▸ Aim of the exercise: Reproduce the opening lines of the records exactly, up to and including the line in which "You are a computer-use agent. Viewport: 1189px" occurs.
━━━━━ Input records
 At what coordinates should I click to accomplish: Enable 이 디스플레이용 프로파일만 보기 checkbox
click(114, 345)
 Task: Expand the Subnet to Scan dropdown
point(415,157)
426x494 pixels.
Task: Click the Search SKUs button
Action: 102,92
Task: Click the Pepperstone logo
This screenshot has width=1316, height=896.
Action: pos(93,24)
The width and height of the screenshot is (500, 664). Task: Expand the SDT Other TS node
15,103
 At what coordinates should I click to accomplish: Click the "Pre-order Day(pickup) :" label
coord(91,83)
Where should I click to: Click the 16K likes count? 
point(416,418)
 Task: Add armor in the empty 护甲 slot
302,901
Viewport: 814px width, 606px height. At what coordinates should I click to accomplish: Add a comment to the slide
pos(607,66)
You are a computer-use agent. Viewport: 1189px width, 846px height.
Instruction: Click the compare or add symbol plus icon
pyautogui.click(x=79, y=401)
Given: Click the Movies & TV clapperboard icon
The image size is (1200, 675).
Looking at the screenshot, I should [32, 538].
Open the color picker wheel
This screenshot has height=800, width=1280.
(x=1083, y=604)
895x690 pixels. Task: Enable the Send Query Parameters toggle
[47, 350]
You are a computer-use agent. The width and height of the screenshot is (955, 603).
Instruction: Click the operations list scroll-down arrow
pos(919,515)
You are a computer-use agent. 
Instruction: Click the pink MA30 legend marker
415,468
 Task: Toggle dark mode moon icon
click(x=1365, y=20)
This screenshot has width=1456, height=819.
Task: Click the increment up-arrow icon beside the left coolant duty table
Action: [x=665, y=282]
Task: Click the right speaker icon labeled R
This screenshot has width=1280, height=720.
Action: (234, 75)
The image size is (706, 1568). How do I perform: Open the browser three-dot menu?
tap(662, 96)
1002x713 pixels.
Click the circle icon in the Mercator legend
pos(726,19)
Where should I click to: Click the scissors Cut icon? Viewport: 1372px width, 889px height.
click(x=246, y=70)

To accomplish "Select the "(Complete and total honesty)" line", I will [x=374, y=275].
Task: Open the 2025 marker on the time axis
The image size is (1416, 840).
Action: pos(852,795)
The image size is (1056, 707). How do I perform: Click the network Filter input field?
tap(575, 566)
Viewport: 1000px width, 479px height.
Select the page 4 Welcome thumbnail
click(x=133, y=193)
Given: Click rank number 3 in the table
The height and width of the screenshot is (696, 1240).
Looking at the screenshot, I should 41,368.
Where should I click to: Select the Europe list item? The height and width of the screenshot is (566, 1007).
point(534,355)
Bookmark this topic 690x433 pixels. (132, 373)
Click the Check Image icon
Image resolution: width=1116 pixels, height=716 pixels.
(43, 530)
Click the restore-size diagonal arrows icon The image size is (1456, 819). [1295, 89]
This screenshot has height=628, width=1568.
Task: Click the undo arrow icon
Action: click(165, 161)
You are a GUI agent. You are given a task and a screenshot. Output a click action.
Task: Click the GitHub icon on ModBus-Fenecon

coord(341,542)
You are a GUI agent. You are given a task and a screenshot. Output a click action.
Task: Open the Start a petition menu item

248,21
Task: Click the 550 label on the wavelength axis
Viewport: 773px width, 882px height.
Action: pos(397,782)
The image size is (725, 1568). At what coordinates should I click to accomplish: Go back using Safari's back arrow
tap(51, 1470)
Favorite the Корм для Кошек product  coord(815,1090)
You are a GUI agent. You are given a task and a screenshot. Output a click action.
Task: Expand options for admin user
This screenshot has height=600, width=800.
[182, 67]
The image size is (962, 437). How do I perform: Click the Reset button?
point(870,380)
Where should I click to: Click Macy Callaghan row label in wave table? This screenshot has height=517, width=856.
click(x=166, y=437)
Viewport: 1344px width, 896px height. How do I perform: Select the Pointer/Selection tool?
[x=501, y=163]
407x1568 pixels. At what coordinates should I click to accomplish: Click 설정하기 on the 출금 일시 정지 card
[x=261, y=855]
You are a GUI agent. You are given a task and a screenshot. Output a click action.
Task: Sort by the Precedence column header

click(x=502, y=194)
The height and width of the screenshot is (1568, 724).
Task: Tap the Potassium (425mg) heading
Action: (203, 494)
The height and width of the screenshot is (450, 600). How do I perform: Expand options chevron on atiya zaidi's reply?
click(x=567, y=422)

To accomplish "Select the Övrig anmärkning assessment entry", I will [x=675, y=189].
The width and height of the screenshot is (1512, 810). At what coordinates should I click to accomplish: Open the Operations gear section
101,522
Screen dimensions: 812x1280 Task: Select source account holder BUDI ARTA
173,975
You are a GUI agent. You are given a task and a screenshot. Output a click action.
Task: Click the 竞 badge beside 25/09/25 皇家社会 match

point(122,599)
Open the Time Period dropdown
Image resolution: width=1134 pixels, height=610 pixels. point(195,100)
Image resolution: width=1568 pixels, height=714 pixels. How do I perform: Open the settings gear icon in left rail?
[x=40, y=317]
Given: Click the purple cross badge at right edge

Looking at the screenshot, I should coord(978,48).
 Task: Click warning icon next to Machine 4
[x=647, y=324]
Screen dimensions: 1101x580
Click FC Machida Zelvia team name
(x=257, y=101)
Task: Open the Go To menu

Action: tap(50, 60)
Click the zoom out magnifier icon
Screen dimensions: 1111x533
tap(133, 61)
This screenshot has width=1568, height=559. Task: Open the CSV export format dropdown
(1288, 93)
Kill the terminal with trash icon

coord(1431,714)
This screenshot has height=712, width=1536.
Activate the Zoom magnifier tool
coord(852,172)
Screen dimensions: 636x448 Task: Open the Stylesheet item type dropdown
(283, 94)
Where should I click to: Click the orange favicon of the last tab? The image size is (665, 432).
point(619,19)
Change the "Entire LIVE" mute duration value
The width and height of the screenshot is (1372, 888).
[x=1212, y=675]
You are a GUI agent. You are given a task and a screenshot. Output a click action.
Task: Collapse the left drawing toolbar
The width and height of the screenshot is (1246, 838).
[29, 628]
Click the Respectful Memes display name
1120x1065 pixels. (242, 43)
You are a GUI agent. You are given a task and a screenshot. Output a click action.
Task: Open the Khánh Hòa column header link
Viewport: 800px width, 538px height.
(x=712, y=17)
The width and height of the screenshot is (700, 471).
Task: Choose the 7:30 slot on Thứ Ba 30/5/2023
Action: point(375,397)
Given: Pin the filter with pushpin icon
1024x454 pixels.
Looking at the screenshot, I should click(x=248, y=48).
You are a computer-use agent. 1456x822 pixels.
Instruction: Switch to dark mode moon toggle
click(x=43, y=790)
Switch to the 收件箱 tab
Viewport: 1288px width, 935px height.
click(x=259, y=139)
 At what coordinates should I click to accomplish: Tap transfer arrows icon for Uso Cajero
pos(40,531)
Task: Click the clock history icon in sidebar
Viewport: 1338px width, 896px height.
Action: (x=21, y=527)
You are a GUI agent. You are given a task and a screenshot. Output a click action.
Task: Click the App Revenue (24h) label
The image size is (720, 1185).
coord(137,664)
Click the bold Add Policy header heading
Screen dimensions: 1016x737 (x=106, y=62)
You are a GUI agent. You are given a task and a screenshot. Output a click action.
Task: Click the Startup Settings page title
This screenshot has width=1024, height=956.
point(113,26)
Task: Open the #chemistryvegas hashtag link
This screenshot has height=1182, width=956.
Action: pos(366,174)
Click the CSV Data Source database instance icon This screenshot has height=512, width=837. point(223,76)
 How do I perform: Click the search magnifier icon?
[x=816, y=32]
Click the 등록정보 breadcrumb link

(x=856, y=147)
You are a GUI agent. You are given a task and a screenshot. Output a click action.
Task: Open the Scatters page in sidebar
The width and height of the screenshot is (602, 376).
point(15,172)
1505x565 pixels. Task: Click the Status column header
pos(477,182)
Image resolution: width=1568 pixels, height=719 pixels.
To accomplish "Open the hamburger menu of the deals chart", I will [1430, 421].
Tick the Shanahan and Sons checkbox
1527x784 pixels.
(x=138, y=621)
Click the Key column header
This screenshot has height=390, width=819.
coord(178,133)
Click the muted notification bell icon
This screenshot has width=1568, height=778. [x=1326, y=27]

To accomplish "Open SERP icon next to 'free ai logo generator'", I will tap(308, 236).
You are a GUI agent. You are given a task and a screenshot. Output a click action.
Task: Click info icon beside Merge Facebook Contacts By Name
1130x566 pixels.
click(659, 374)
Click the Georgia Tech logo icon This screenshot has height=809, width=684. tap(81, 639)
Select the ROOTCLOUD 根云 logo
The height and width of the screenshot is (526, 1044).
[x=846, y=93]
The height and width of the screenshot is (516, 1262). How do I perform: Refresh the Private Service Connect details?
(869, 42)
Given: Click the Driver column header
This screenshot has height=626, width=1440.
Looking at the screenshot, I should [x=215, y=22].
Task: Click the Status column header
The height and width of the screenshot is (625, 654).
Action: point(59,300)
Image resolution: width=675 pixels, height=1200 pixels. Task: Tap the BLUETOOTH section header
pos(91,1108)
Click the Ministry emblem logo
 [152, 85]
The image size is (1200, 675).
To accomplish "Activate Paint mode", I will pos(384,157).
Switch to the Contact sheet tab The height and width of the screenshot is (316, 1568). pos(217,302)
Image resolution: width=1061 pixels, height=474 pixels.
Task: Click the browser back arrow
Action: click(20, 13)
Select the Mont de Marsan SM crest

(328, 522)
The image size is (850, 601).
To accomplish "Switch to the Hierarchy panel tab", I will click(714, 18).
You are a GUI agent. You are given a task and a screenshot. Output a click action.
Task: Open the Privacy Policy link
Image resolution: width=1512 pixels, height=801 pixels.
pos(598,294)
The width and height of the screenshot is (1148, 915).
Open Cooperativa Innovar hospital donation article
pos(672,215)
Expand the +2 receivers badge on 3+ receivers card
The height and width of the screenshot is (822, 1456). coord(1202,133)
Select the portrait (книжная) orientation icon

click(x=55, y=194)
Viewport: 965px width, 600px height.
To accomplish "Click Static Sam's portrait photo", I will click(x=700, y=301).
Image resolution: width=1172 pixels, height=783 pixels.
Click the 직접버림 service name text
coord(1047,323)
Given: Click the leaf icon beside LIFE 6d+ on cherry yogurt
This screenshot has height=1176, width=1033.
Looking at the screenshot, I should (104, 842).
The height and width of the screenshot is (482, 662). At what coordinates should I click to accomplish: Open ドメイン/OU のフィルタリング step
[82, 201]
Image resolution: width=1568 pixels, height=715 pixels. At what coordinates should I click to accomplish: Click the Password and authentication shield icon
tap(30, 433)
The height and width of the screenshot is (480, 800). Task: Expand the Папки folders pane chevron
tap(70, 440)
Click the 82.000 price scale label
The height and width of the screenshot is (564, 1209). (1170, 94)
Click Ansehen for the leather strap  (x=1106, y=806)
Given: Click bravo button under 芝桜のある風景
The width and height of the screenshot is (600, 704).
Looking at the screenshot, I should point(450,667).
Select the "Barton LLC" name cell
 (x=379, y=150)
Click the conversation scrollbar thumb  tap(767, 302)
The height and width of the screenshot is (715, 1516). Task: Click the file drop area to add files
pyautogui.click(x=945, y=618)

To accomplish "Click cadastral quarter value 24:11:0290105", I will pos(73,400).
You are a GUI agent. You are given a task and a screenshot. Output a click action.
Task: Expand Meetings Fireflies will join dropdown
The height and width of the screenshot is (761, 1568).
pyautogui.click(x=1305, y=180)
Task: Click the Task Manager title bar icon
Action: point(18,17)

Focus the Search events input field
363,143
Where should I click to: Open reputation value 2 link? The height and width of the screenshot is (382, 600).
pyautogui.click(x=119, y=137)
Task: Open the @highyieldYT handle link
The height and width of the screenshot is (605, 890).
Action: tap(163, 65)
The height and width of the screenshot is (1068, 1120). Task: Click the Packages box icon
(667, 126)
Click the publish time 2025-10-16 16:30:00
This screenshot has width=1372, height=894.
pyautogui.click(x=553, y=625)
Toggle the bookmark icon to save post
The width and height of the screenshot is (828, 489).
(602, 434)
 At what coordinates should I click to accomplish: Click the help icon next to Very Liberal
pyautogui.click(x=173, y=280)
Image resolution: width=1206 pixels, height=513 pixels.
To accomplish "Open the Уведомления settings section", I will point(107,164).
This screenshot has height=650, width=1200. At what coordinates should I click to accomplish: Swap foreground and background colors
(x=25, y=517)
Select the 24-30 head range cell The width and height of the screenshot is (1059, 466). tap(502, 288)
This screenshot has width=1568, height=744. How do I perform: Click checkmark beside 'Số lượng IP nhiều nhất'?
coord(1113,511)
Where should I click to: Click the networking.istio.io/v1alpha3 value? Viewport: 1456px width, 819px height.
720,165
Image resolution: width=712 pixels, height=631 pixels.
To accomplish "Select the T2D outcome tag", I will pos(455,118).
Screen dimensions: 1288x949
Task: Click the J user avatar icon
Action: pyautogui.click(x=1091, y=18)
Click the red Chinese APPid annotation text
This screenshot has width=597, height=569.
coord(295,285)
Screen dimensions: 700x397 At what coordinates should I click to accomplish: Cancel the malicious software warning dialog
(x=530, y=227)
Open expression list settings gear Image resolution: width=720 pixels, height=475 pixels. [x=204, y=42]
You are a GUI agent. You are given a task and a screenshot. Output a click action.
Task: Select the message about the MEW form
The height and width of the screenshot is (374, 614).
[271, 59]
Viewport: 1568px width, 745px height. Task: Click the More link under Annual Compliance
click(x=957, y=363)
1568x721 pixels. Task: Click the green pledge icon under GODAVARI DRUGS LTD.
━━━━━━━━━━
▸ Solution to the exercise:
 At what coordinates should I click to accomplish: Enable 이 디스플레이용 프로파일만 보기 checkbox
click(114, 345)
 Task: Expand the Subnet to Scan dropdown
point(415,157)
426x494 pixels.
Task: Click the Search SKUs button
Action: 102,92
Task: Click the Pepperstone logo
This screenshot has width=1316, height=896.
Action: pos(93,24)
The width and height of the screenshot is (500, 664). Task: Expand the SDT Other TS node
15,103
 At what coordinates should I click to accomplish: Click the "Pre-order Day(pickup) :" label
coord(91,83)
Where should I click to: Click the 16K likes count? 
point(416,418)
 Task: Add armor in the empty 护甲 slot
302,901
Viewport: 814px width, 606px height. At what coordinates should I click to accomplish: Add a comment to the slide
pos(607,66)
You are a computer-use agent. Viewport: 1189px width, 846px height.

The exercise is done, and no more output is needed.